Professional Engineering

Actuators made with the biosynthetic polymer repeatedly lift a weight. The material can self-heal damage from repeated use (Credit: Demirel Lab, Penn State)
Actuators made with the biosynthetic polymer repeatedly lift a weight. The material can self-heal damage from repeated use (Credit: Demirel Lab, Penn State)

A new ‘biosynthetic’ polymer can quickly heal itself using just water and heat, leading the way towards soft robot actuators and protective equipment that repair damage automatically.

The material, developed at Penn State University in Pennsylvania, mimics DNA found in squid ring teeth, which grip onto prey. It could be useful in many applications where small holes or cracks pose danger to the operation or safety of a device.

Current self-healing materials have shortcomings that limit their practical application, such as low healing strength and long healing times, the researchers said.

To create an improved material, the team produced high-strength synthetic proteins which self-heal both tiny and visible damage.
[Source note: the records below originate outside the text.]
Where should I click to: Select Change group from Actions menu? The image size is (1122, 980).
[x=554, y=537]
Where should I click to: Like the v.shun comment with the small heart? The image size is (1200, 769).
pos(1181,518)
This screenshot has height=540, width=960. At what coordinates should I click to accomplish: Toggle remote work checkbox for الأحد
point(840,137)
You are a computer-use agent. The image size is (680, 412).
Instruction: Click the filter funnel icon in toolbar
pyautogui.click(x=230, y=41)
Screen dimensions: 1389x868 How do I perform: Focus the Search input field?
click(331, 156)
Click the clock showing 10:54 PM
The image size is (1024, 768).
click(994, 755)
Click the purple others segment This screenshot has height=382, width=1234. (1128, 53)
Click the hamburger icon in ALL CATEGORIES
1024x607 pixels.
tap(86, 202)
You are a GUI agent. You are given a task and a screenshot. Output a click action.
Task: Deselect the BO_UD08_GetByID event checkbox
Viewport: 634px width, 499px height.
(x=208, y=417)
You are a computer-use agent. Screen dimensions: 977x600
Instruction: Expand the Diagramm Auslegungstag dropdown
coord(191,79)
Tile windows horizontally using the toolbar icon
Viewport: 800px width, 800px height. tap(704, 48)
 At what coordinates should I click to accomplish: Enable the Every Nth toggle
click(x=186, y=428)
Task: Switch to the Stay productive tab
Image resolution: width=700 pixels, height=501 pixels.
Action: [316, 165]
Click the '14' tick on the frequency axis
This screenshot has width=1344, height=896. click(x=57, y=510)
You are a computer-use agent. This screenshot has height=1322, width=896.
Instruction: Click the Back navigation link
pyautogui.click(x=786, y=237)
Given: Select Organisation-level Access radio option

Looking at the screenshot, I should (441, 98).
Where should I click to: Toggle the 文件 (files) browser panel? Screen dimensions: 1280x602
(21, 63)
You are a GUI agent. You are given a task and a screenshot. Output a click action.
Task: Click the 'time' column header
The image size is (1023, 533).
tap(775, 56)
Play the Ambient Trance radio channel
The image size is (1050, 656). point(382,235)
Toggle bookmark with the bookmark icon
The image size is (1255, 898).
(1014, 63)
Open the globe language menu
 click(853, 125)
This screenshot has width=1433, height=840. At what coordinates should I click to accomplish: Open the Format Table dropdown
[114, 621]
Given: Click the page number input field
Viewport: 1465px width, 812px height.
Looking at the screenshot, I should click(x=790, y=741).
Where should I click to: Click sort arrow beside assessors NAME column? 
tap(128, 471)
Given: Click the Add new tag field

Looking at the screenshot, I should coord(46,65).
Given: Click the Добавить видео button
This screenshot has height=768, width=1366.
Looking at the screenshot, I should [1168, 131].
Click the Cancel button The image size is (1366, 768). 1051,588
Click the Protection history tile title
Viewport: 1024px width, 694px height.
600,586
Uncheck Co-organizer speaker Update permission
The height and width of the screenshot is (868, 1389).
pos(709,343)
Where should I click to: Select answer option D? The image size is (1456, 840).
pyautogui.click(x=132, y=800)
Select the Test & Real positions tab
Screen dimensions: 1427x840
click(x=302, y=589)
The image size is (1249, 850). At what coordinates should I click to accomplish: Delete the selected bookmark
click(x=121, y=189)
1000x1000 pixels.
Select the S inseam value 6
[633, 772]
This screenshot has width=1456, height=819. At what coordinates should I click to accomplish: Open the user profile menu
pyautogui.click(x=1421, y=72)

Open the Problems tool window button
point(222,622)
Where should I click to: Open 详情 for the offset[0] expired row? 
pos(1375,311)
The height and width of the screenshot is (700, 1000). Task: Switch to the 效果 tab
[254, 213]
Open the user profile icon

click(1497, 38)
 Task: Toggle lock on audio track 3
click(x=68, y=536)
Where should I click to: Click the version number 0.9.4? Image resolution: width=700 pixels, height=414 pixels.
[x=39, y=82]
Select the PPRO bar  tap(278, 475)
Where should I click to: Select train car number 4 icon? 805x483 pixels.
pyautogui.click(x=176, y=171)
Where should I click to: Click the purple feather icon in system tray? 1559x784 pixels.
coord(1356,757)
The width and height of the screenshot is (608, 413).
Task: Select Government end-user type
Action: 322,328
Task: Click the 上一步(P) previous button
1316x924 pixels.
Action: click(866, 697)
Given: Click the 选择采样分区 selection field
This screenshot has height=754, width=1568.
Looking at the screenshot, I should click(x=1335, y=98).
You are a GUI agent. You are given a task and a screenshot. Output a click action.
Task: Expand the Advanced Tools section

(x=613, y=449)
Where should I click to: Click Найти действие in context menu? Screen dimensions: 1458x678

The researchers created the self-healing polymer by using a series of DNA tandem repeats, made up of amino acids produced by gene duplication. The researchers manufactured the polymer in standard bacterial bioreactors.

“We were able to reduce a typical 24-hour healing period to one second, so our protein-based soft robots can now repair themselves immediately,” said lead author Abdon Pena-Francesch. “In nature, self-healing takes a long time. In this sense, our technology outsmarts nature.”

The material uses water and heat to heal, although research leader professor Melik Demirel said it could also use light. When healed after being cut in half, the material reportedly has 100% of its original strength.

A team at the Max Planck Institute for Intelligent Systems in Stuttgart, Germany, created soft actuators for robots that cracked through repetitive use before quickly healing themselves.

The polymer is also biodegradable over time, and can be recycled by using an acid like vinegar to break it down into a reusable powder.

“We want to minimise the use of petroleum-based polymers for many reasons,” said professor Demirel. “Sooner or later we will run out of petroleum and it is also polluting and causing global warming. We can't compete with the really inexpensive plastics. The only way to compete is to supply something the petroleum-based polymers can't deliver, and self-healing provides the performance needed.”

The research was published in Nature Materials.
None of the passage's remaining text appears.